Weather

Why is it that it can be raining and still not be 100% humidity?

Posted Updated

By
Barry Bradshaw

MIKE MOSS SAYS:     Barry,     The trick here is that the relative humidity (RH) at the altitude where rain is being produced IS always 100% when rain occurs, but this altitude can be many thousands of feet above the ground, and the rain may fall into a layer of unsaturated air (air with less than 100% RH) at lower altitudes, including the layer of air in contact with the surface and therefore being measured by ground-based hygrometers. If the rain is fairly widespread and continues for some time, the surface relative humidity will often climb and may reach 100%, but it is also possible for drier air in the lower atmosphere to continue to feed into the area where rain is falling, preventing the humidity from reaching saturation.
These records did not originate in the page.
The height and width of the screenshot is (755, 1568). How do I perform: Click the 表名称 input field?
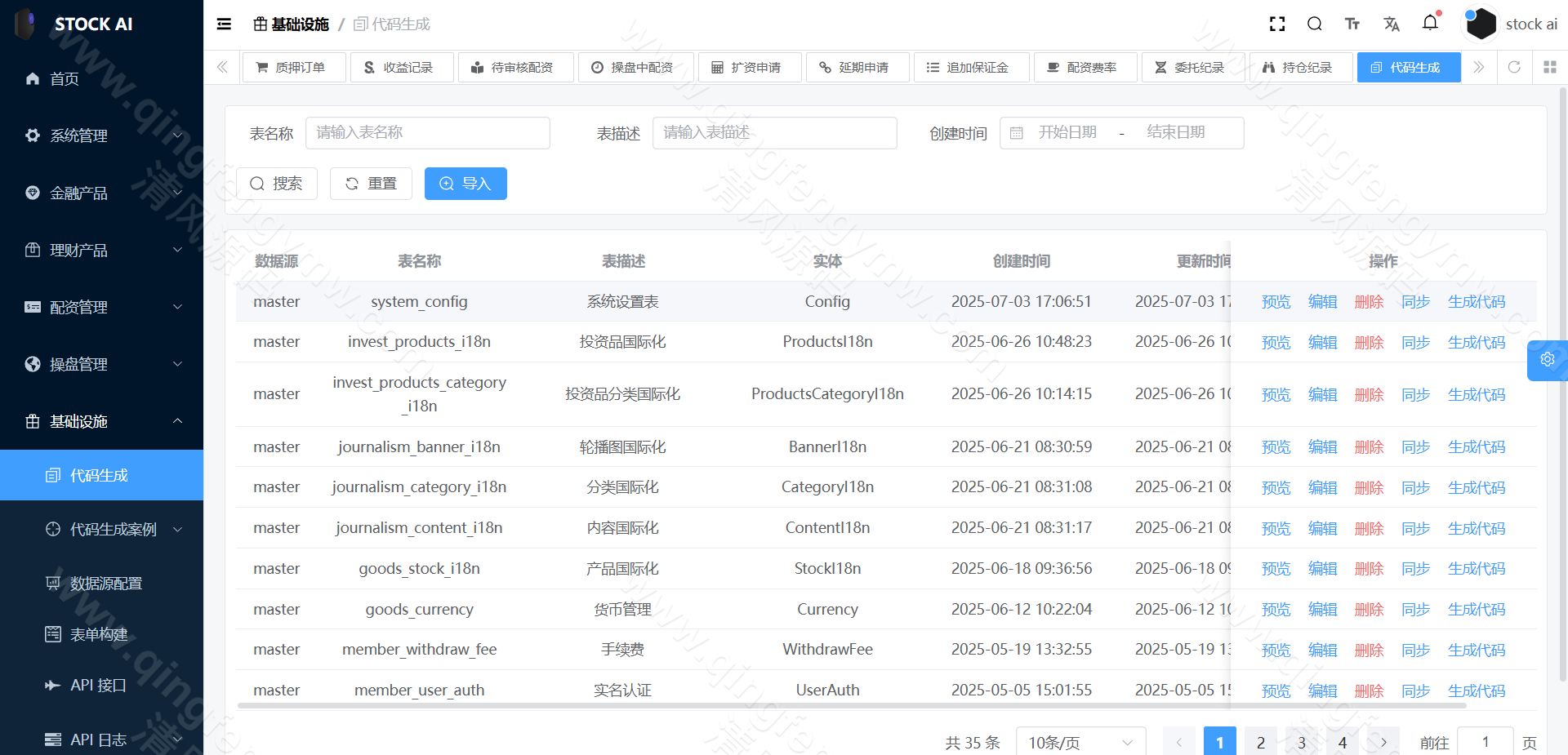click(x=427, y=132)
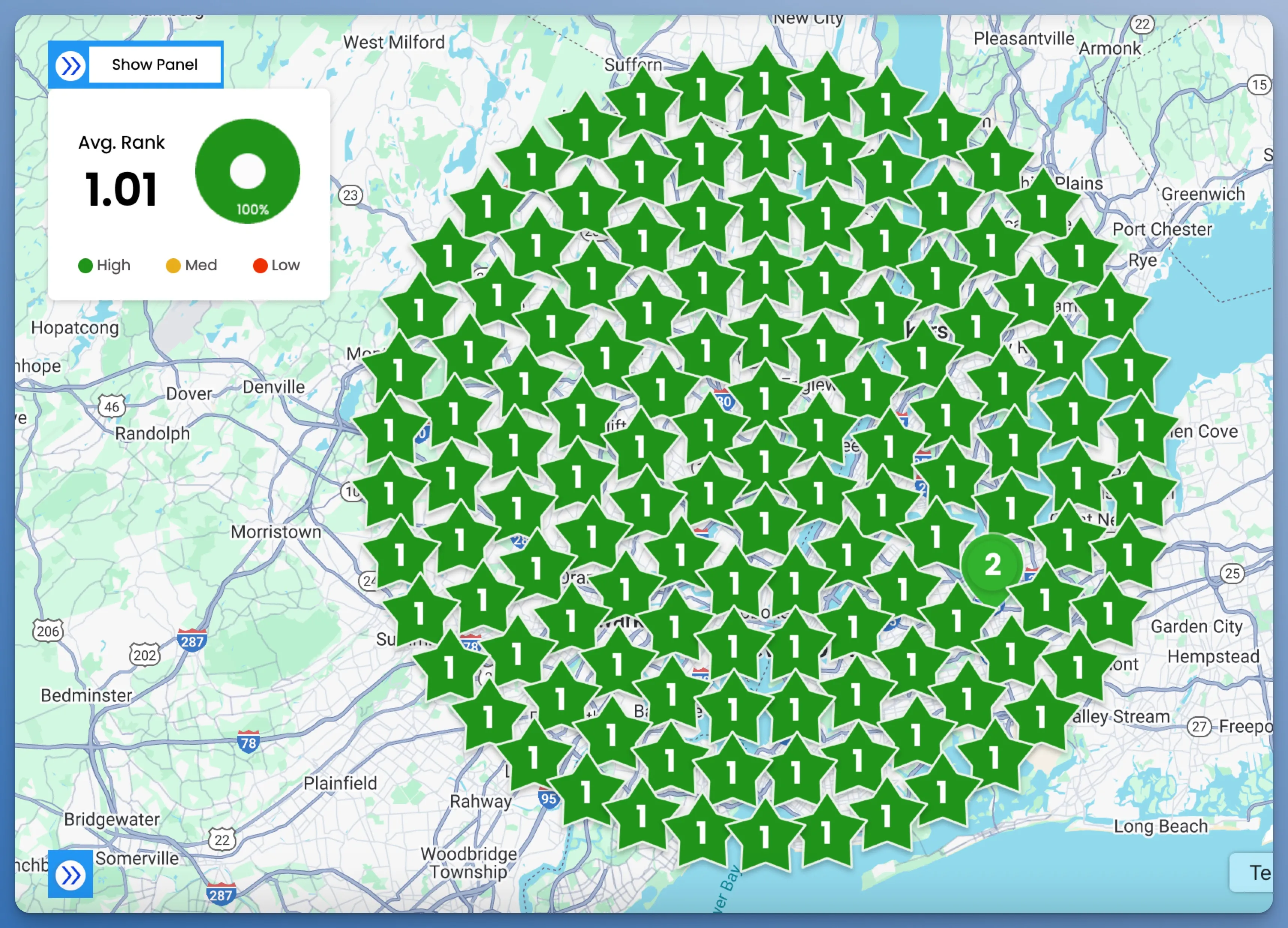The height and width of the screenshot is (928, 1288).
Task: Click the Interstate 287 shield near Bedminster
Action: click(192, 640)
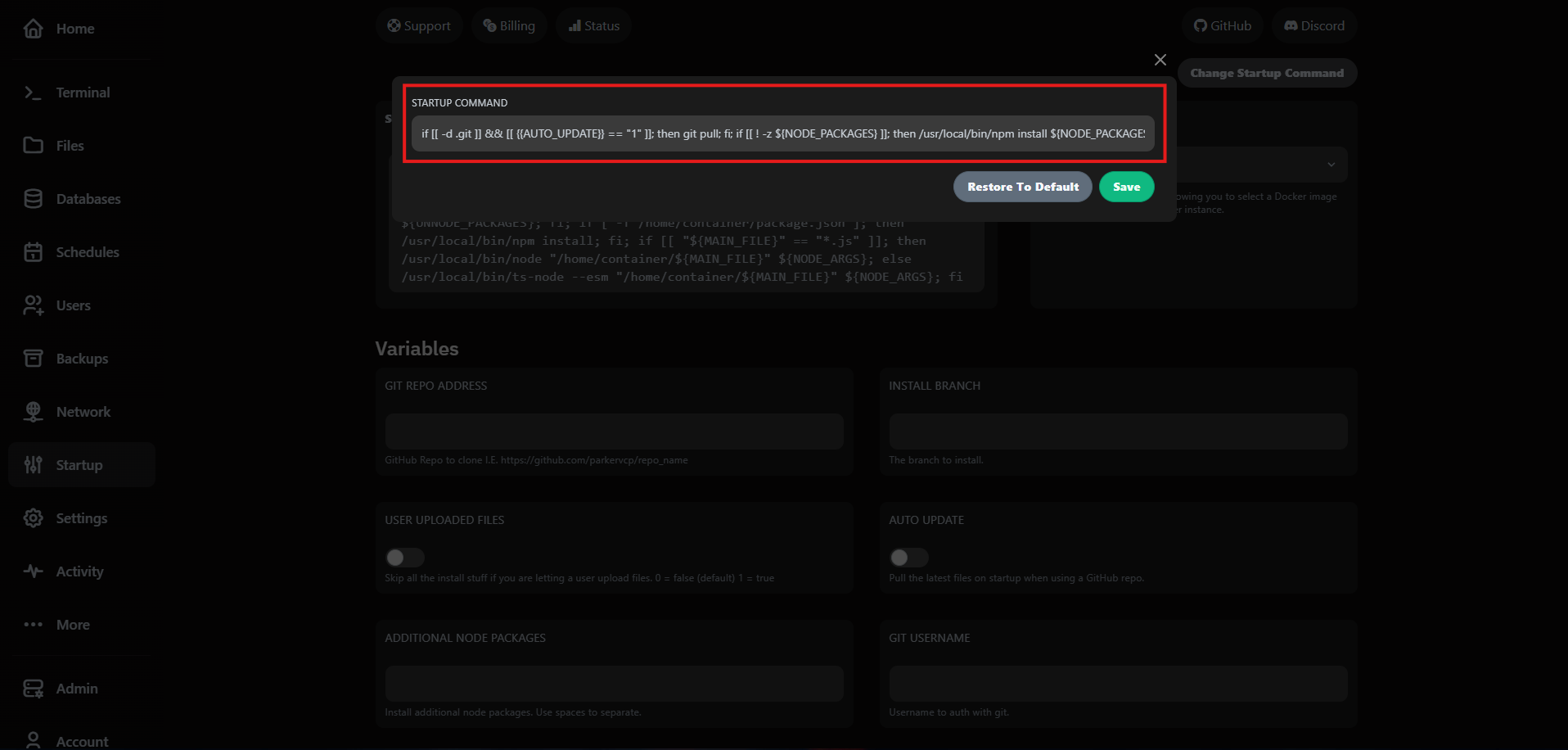Open the Status page from the top bar
This screenshot has width=1568, height=750.
(593, 25)
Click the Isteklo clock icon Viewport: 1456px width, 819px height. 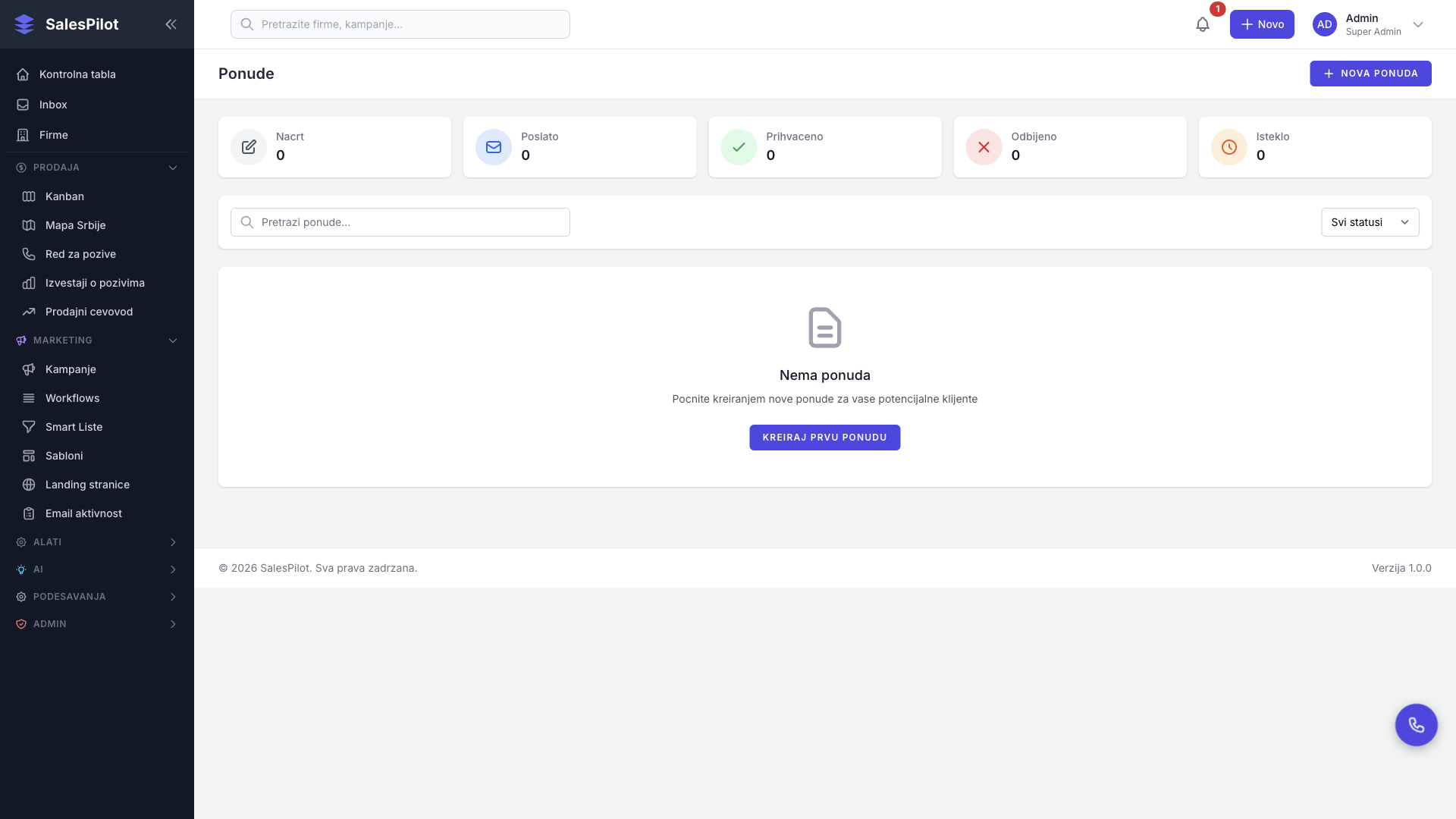tap(1228, 147)
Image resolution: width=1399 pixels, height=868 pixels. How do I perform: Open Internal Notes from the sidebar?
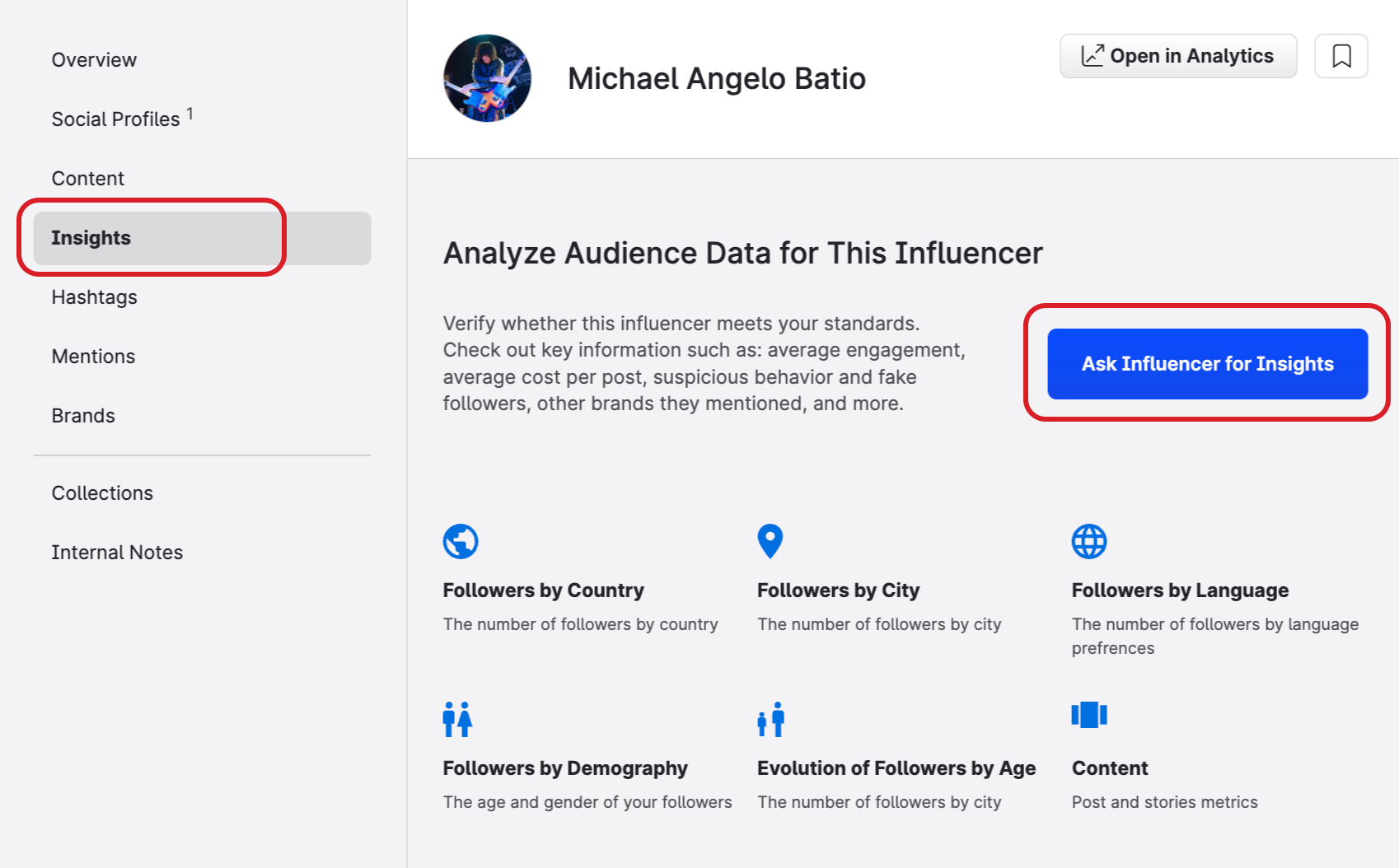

There are many possible combinations here, including situations where the air near the surface is not only unsaturated, but is very dry and quite deep. In this case, the rain falling from above may completely evaporate before reaching the ground, in which case the precipitation is called virga. Or, most of it may evaporate, leaving only a few sprinkles or very light rain at the ground, with humidity well below 100%. Another factor that comes into play in these situations is evaporative cooling. When rain, sleet or snow falls from a saturated layer aloft into drier air near the surface, that drier layer will often cool sharply due to partial evaporation of the falling precipitation. In most cases, this simply means a cool-down due to some rain. In some wintertime scenarios, this evaporative cooling process (the intensity of which varies with both the intensity of precipitation and the initial degree of dryness of the low-level air) can mean the difference between receiving a cold rain, sleet, freezing rain or a wet snow at the surface, sometimes inducing multiple, rapid transitions between one precipitation type and another.